### [DOCUMENT EXTRACT]
As shown in FIG. 16B, with a sufficient force, the petals 122 of the socket 108A are slightly deflected thereby allowing the connection head 104 of the construction element 100B to snap into the recess 132 of the socket 108A of the construction element 100A, thereby forming a joint with a head-to-socket connection.

As shown in FIG. 16C, the engaged recess 132 and connection head 104 may be used as a pivot for construction elements 100A and 100B to rotate with respect to each other including a large rotation span (e.g., about 220° in some embodiments or 240° in some other embodiments) along the opening 124 of the socket 108A as indicated by the arrow 166 and a relatively small rotation span towards the petals 122 of the socket 108A as indicated by the arrow 168.

FIGS. 17A and 17B show the connection or engagement of two construction elements 100A and 100B in another embodiment.

As shown in FIG. 17A, the construction elements 100A and 100B are similar to that shown in FIG. 13 and each comprise a pair of sockets 108A and 108B. One may rotate the construction element 100A about its longitudinal axis (not shown) to align the petals 122 of the socket 108A thereof with the opposite sides of the petals 122 of socket 108A of the construction element 100B, and then push the socket 108A of the construction element 100A towards the socket 108A of the construction element 100B, as indicated by the arrow 172.

As shown in FIG. 17B, with a sufficient force, the petals 122 of the sockets 108A and 108B are slightly deflected and allow the sockets 108A and 108B of the construction elements 100A and 100B to snap to and engage with each other, thereby forming a socket-to-socket connection. Unlike the head-to-socket connection, the socket-to-socket connection does not allow the construction elements 100A and 100B to rotate with respect to each other.

As shown in FIG. 17C, with sufficient force, the petals 122 of the sockets 108A and 108B may be forced past the socket-to-socket connection shown in FIG. 17B and into an unstable, buckled state. From the unstable, buckled state, the construction elements 100A and 100B may be pulled backward (that is, along opposite directions) and snapped into a socket-to-socket connection.

FIGS. 18A and 18B show the connection or engagement of two construction elements 100A and 100B in yet another embodiment.

As shown in FIG. 18A, the construction elements 100A and 100B are similar to those shown in FIGS. 17A and 17B. However, in this embodiment, the construction element 100B comprises a magnetic ball 142 received in the recess 132 of the socket 108A thereof.

### [DATASET EXCERPT]

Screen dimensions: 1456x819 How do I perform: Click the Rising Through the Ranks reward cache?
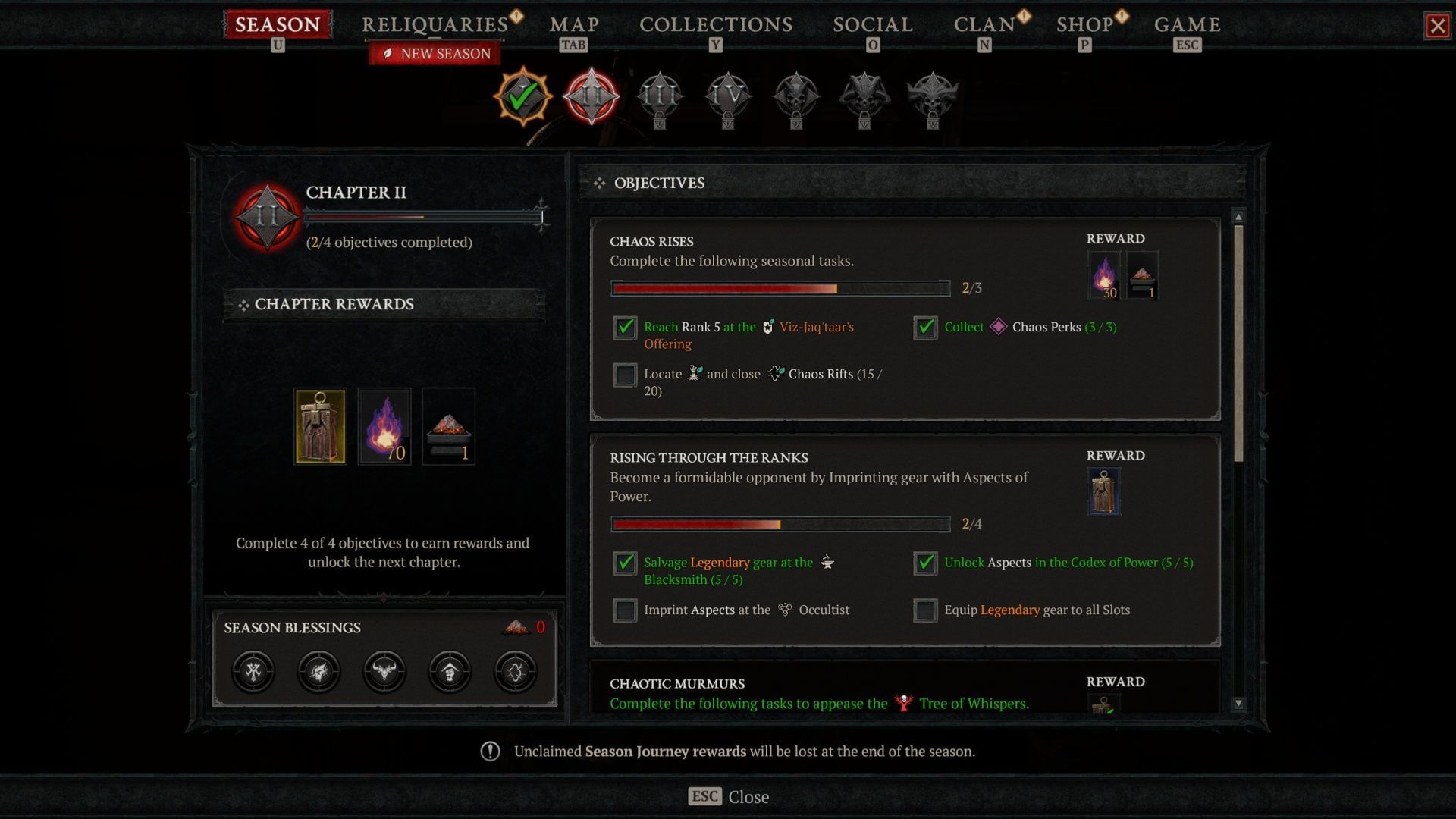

### [WHAT TO DO]
- A) Check each statement against the passage on construction elements and answer yes or no, quoting the words of the passage that decide it. (i) The socket-to-socket connection lets the two construction elements rotate with respect to each other. (ii) In FIG. 17A, each of the two construction elements has a pair of sockets. (iii) In the embodiment of FIG. 18A, construction element 100B holds a magnetic ball in the recess of its socket 108A.
- B) Reproduce the part of the passage on construction elements that starts with "As shown in FIG. 18A, the" and goes on through "socket 108A thereof.".

### [ANSWERS BY TASK]
- A)
(i) No: "the socket-to-socket connection does not allow the construction elements 100A and 100B to rotate with respect to each other."
(ii) Yes: "each comprise a pair of sockets 108A and 108B."
(iii) Yes: "the construction element 100B comprises a magnetic ball 142 received in the recess 132 of the socket 108A thereof."

- B)
As shown in FIG. 18A, the construction elements 100A and 100B are similar to those shown in FIGS. 17A and 17B. However, in this embodiment, the construction element 100B comprises a magnetic ball 142 received in the recess 132 of the socket 108A thereof.